------ DATA SHOWN ------

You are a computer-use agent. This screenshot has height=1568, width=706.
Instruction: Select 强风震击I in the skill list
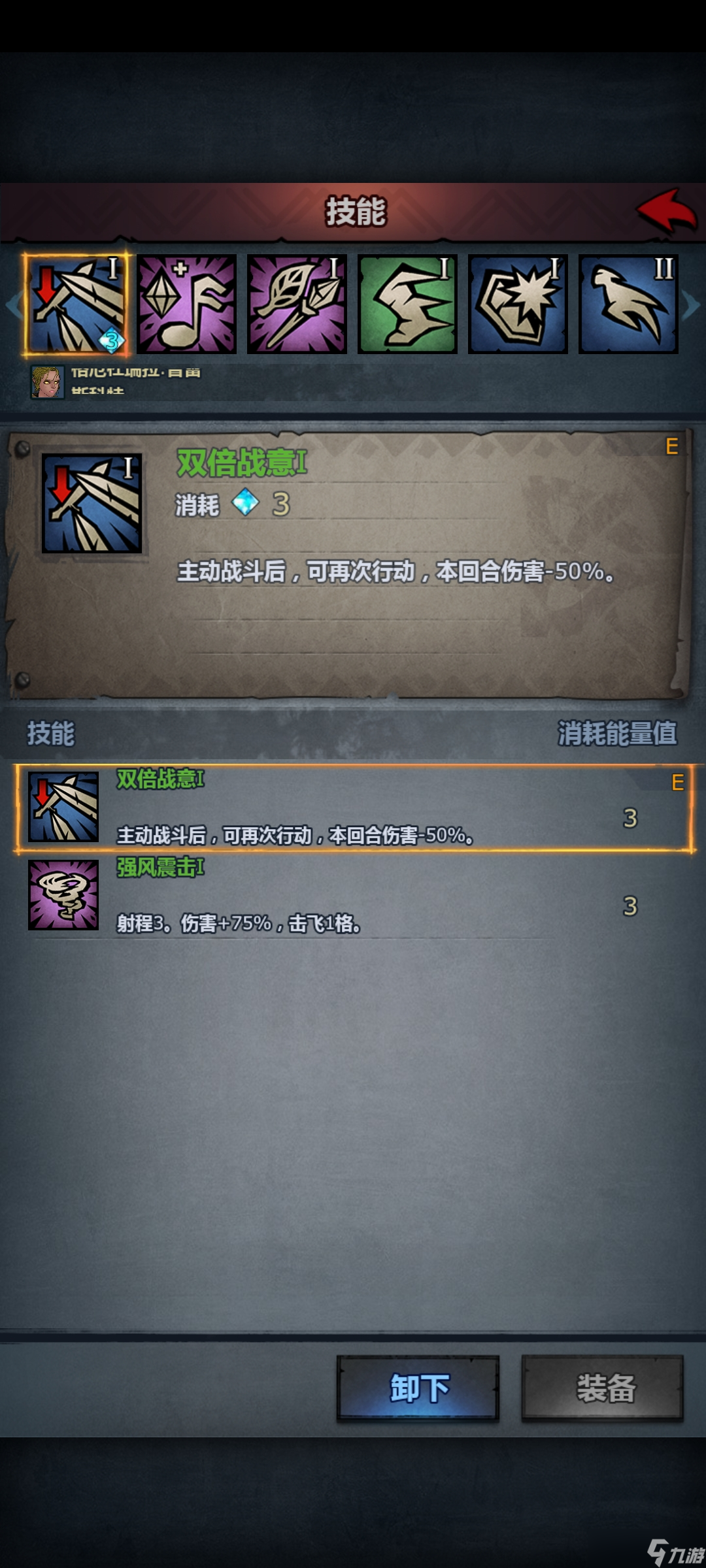click(354, 896)
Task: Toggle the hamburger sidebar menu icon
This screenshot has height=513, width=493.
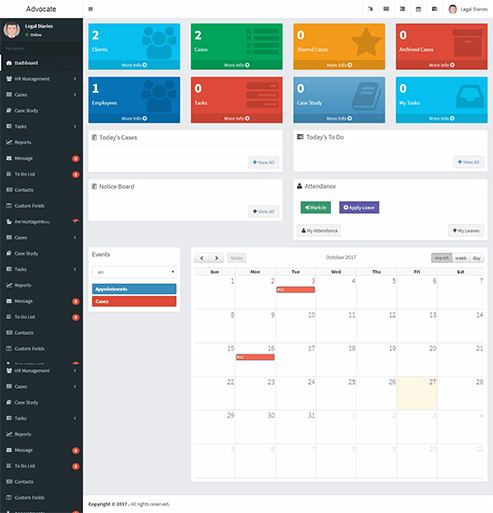Action: click(90, 9)
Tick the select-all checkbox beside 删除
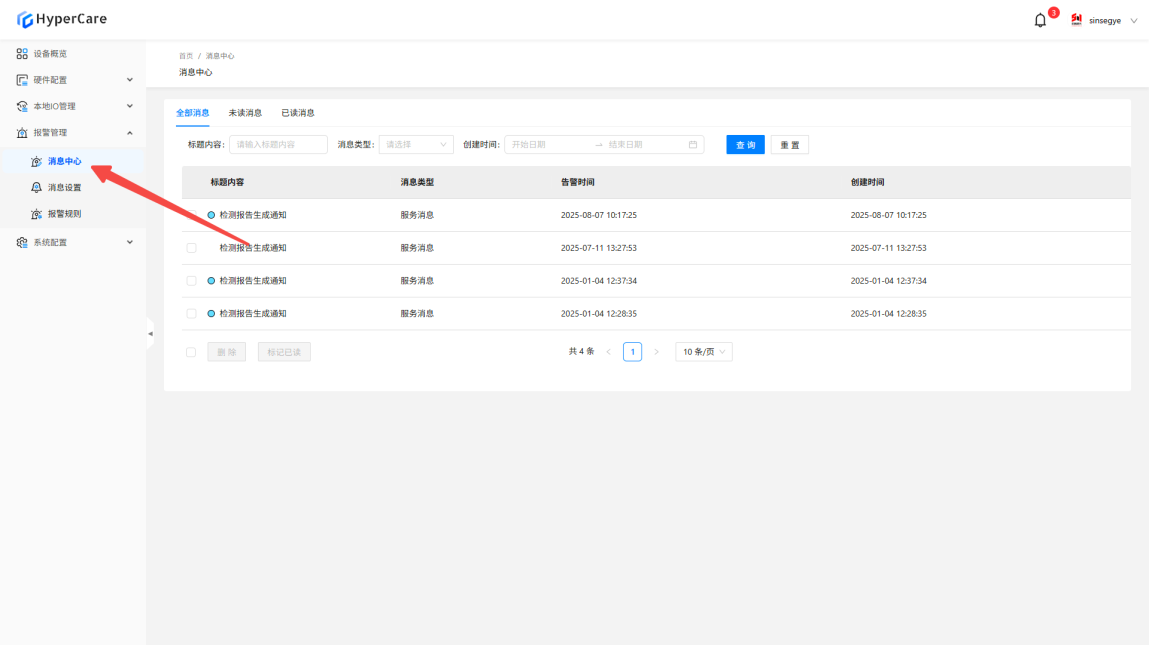 pyautogui.click(x=191, y=352)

------

» YOUR INSTRUCTIONS:
Transcribe only the lines between the line containing "Task: Toggle the hamburger sidebar menu icon" and the final line of the listing, inclusive, exactly as they appear; no pictures are to be included.

» SOLUTION:
Task: Toggle the hamburger sidebar menu icon
This screenshot has height=513, width=493.
Action: click(90, 9)
Tick the select-all checkbox beside 删除
 pyautogui.click(x=191, y=352)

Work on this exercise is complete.